(Yes, that means avocado toast and mimosas served with a side of drag queens shaking their rumps.) Another festive Sunday scene is Hamburger Mary’s Sunday Broadway Brunch. Bar Boheme, a restaurant known for its frozen mojitos, creative pizzas, and Vietnamese fries, is well-known for its Sunday drag-show brunches on the massive wraparound patio. RIPCORD opened in 1980 and has the distinction of being the oldest gay leather bar in Texas. Less than five miles west downtown, Montrose features gayborhood staples like permanently installed rainbow crosswalks and historic saloons. By the ’80s, amid the HIV and AIDS epidemic, Montrose was known for being the hub of queer life in Houston. More than 1,000 people showed up, which began the gay liberation movement in Montrose and led Hill to help establish The Montrose Center, an organization still operating today that focuses not only on advocacy but also on offering resources to the community. In June of 1977, LGBTQ advocate Ray Hill organized a rally in protest of singer and anti-gay activist Anita Bryant visiting the city. The Montrose neighborhood in Houston was founded in 1911 and had an estimated 30 to 40 gay bars by the late ’70s. The marker sits at “ The Gay Crossroads,” located at the intersection of Throckmorton Street and Cedar Springs.Īsia O’Hara, a former contestant on RuPaul’s Drag Race, performing at The Rose Room on Cedar Springs Road in Dallas.
In 2018, Dallas became the first city in Texas with an official Texas Historical Commission subject marker acknowledging its longstanding queer community.

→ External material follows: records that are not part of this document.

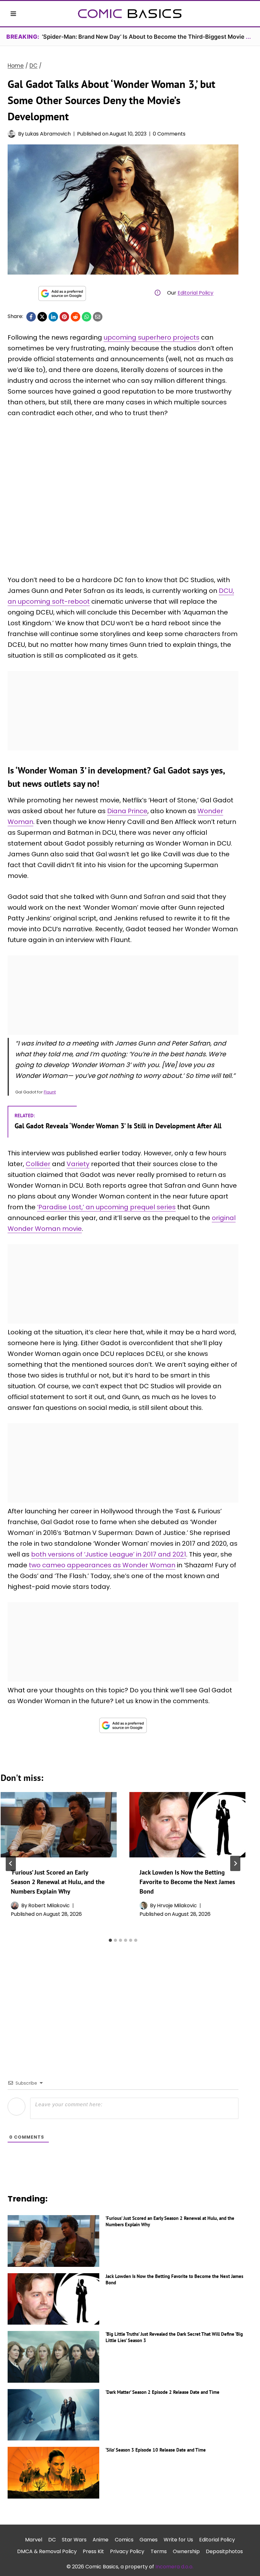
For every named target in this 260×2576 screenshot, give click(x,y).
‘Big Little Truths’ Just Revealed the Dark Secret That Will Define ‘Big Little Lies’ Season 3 (174, 2337)
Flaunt (50, 1092)
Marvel (33, 2539)
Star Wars (74, 2539)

The Oak Lawn neighborhood, located along Cedar Springs Road, has held the heart of the LGBTQ community in Dallas for over 30 years and is the primary assembly point for LGBTQ political and social events, including the annual Alan Ross Freedom Parade. As that group grew to over 3,000 while marching through downtown, Dallas became the site of the first gay pride parade in all of Texas. That emergence intensified in 1972, when three days after the Stonewall Riots, 300 activists took to the streets in the name of equality. In 1947, one of the first gay bars in Texas, Club Reno, opened in Dallas, heralding the city’s LGBTQ community as one of the earliest to form in the state. Their one-of-a-kind restaurants, vivacious nightclubs, and lovable locals crown these gayborhoods as attractive destinations-no matter where you fall on the sexuality spectrum. For decades, all types of people from cowboys to drag queens have lived, worked, and played harmoniously in these charming meccas of queer life.

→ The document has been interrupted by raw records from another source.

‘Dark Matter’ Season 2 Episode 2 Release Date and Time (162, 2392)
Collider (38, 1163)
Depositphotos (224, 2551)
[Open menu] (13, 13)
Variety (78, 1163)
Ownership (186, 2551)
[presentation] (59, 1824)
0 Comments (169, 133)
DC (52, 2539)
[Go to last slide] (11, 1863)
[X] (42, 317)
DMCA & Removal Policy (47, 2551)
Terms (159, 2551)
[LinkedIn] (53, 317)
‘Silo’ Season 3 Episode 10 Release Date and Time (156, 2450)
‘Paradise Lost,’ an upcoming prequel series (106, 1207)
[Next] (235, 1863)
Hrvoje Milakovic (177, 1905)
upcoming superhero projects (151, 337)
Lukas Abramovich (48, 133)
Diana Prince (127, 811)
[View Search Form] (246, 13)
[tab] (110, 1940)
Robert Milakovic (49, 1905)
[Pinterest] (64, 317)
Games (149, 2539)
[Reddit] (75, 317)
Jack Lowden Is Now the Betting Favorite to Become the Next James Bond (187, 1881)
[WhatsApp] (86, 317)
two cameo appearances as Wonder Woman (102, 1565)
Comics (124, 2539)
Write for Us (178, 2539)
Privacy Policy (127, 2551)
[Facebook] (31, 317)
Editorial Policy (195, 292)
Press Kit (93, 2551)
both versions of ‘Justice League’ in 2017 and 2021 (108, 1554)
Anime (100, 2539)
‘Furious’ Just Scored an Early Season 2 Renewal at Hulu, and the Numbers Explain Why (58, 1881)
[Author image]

Texas’ “gayborhoods” aren’t just neighborhoods with rainbow-painted crosswalks at their intersections they’re historic communities where Texas pride and gay pride intersect in ever-fascinating unison. But why stop at one? We’ve field-tested all these joints and many, many more, and we promise: Your home-away-from-home is here waiting for you with a chilling drink and welcoming smile.īy Jacob Vaughn, David Fletcher, Eva Raggio, Lauren Daniels and Observer staff and contributors.One of Oak Lawn’s two gateway signs sits at the intersection of Douglas Avenue and Cedar Springs Road, in Dallas, right in front of Kroger. The choices are endless, but we promise that somewhere on this list is a spot ready to welcome you as its newest regular. Rock the night away, check out a flight of North Texas’ fine craft brews and booze or soothe your stressed soul in a padded booth at a friendly neighborhood dive. Our favorite bars - listed alphabetically, not ranked - offer places to match your mood and personality. Whether you’re in the mood for light jazz and handcrafted cocktails, boot-scooting and a PBR or dressing to the nines and sipping a mixologist’s latest magic elixir, your next watering hole is ready for you in Big D. DFW’s best bars offer a bit of everything.Īre your pipes warmed up for a night of karaoke? Maybe you’re looking for a friendly spot to catch a game on a big-screen with pals. Sometimes you want to go where everybody knows your name, others you want a stout drink in a quiet corner.